Autorisatiemodel kopiëren, publiceren en klaarzetten:

  1. Maak een kopie van het autorisatiemodel, zie de bovenstaande tabel.

    Bij het BI-model HR-data bijvoorbeeld, maak je een kopie van het autorisatiemodel Filterautorisatie medewerker geavanceerd (Profit).

  2. Het model wordt geopend.
  3. Kopieer de connector-url, deze heb je later nodig.
  4. Publiceer het model.

  5. Sluit het model.
  6. Selecteer het nieuwe autorisatiemodel.
  7. Klik op de actie: Gegevens klaarzetten.

    Let op:

    Het autorisatiemodel hoef je niet te downloaden.

BI-model openen en autorisatiemodel koppelen
  1. Dubbelklik op het pbit-bestand, bijvoorbeeld HR_data_EnYoi.pbit.
  2. Vul de URL's in van het BI-model en het autorisatiemodel.

    Let op:

    Je mag de URL van het autorisatiemodel leeg laten, maar dan wordt er geen filterautorisatie toegepast.

  3. Klik op de knop Laden (Load).
  4. Ga naar het tabblad: Basis (Basic).
  5. Vul de velden als volgt in:
    • Vul bij Gebruikersnaam (User name) in: afastoken.
    • Wachtwoord (Password): plak hier je gebruikerstoken.
  6. Klik vervolgens op de knop Verbinden (Connect).

    De gegevens uit jouw omgeving worden geladen en het dashboard is gereed.

  7. Als je klaar bent met je bewerkingen, sla het dashboard dan op als Power BI-bestand (pbix).
Werking van de autorisatie

Er is onderscheid tussen eenvoudige en geavanceerde autorisatiemodellen.

Eenvoudig autorisatiemodel

Een eenvoudig autorisatiemodel is bijvoorbeeld Filterautorisatie administratie (Profit). Dit autorisatiemodel bevat in Profit alleen de velden Administratie, Gebruiker en UPN. Dit is voldoende op per gebruiker te bepalen op welke administraties de gebruiker rechten heeft. In Power BI zie je de koppeling tussen de tabel Gebruiker en de dimensietabel Administraties. Hieronder een voorbeeld uit het dashboard Debiteuren.

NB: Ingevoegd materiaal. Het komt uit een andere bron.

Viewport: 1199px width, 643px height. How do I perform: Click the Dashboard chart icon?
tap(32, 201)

Geavanceerd autorisatiemodel

Een geavanceerd autorisatiemodel biedt autorisatie op basis van meerdere velden (sleutels). Natuurlijk ziet de gebruiker alleen medewerkers waarop hij rechten heeft (door de koppeling medewerker-gebruiker).

Door de geavanceerde koppelingen ziet de medewerker o.a. ook alleen de werkgevers van de medewerkers waarop hij rechten heeft.

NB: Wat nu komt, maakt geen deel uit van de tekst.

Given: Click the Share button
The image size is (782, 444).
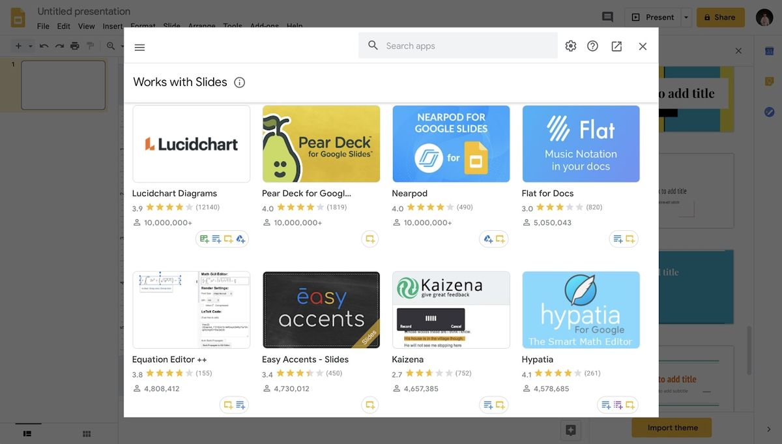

Autorisatiegroepen in Power BI

Alle Profit-dashboards waarop filterautorisatie kan worden toegepast, hebben een standaardrol, in het onderstaande voorbeeld is dit de rol Medewerker autorisatie. Je vindt deze rol via Bestand / Rollen beheren. In deze rol zie je bij elke tabel met autorisatie een trechtersymbool:

Je ziet in de volgende formule dat de UPN van Profit gekoppeld is aan de UPN van Power BI.

LOWER(Gebruikers[UPN]) = LOWER(USERPRINCIPALNAME())

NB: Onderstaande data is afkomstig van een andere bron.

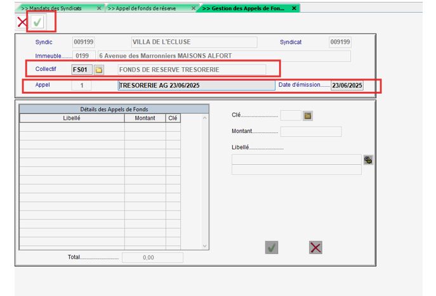The image size is (436, 296).
Task: Focus the Montant input field
Action: 310,132
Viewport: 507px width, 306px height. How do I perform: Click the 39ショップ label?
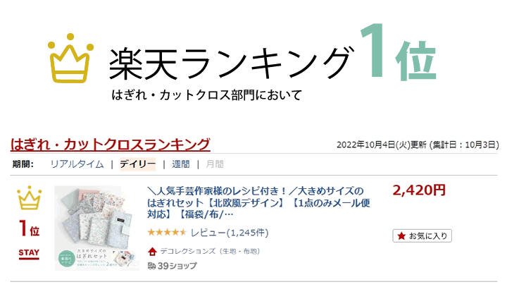pyautogui.click(x=177, y=266)
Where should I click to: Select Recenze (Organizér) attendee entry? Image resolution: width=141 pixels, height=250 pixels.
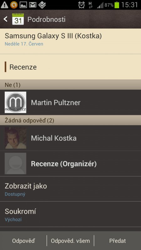pos(71,163)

UPN via vrije inrichting op gebruiker

Je legt de koppeling tussen de Power BI-gebruikers en de Profit-gebruikers via de UPN van de Power BI-gebruikers. Als je het veld UPN in de gebruikerseigenschappen hier niet voor wilt of kunt gebruiken, kun je hiervoor een vrij veld toevoegen via de Management tool.

Let op:

Je voert de volgende stappen alleen uit als je het standaardveld UPN niet wilt of kunt gebruiken. Als je het standaardveld wel kunt gebruiken, dan zijn deze stappen niet nodig.

Vrij veld aanmaken:

  1. Ga naar: Algemeen / Beheer / Management tool.
  2. Open de functiegroep Autorisatie.
  3. Bevestig de melding. Er mogen geen andere gebruikers in de omgeving werken als je deze inrichting aanpast. 
  4. Selecteer het bestand Gebruiker.
  5. Klik op: Nieuw (op het tabblad Velden).
  6. Voeg een tekstveld toe.

  7. Maak een vrij tabblad aan.
  8. Plaats het nieuwe veld op het nieuwe tabblad.
  9. Autoriseer het nieuwe tabblad.
  10. Sluit de Management tool en open de omgeving opnieuw.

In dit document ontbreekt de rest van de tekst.